Telecom Lessons for Washington

The mounting bad news has brought back painful memories of the bursting of the telecom bubble and spurred me to ask if there are any lessons learned from that experience that could be helpful to Washington policymakers.
As an industry analyst, I followed the bubble burst in great detail. I tracked the deterioration of Tier 1 carrier bond ratings, the unprecedented explosion in carrier bankruptcies, the loss of some 1 million industry jobs, and the 50 percent decline in annual wireline capital spending by carriers worldwide between 2000 and 2003. I counted more than 165 operators that defaulted on $220+ billion worth of debt between May 2000 and July 2002. My employer at the time went through 10 major job cuts, and 70+ percent of our workers were dropped from the payroll.
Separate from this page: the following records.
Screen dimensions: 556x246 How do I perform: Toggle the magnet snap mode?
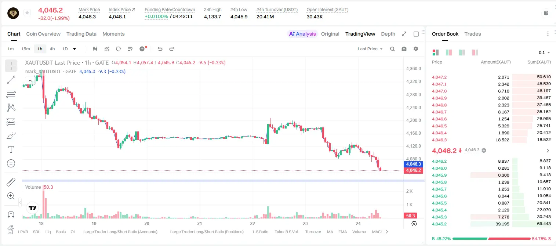[11, 214]
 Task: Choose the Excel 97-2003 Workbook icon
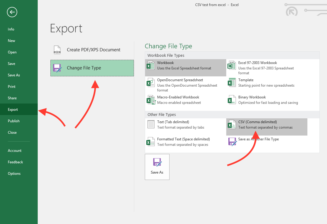pos(232,65)
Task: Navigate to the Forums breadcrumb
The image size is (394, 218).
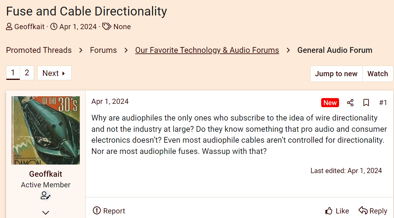Action: (103, 50)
Despite the impact of all of this turmoil on the lives of millions of industry workers, family members, and investors, I never once heard talk of a federal government bailout or potential nationalization of a single carrier or telecom equipment provider. Everyone understood that the route to industry recovery – no matter how painful it might be – would involve working through the bankruptcy and restructuring process and ultimately adopting better business practices.
The telecom industry that has emerged from the bursting of the bubble is one of the most competitive, vibrant, and healthy parts of the global economy today. Our industry provides the digital fuel that drives innovation and productivity up and down the economy, and it touches every life like never before.
Our industry recovered with greater stability, not because the White House and Congress decided to pick the winners and losers. We recovered not because we saddled future generations with debt so that the government could throw tens of billions of dollars our way to help us get back on our feet.
We recovered in a healthier position because Washington kept its hands off private assets and limited its role to establishing and enforcing the rules under which everyone would operate. We recovered because we collectively had the courage to let free-market principles play out.
— Stan Hubbard, Senior Analyst, Heavy Reading
A nationalized company is not normally operated "by" the government. A government agency (treasury) decides who's in charge. It could be a receiver, or it could be a creditors' committee, or a debtor, or they could leave management in place subject to court supervision.
So that's why I'm trying to figure out: What exactly was Stan's objection?
Because bank nationalization has strongly resembled bankruptcy (+ recapitalization) in the past (esp in Sweden).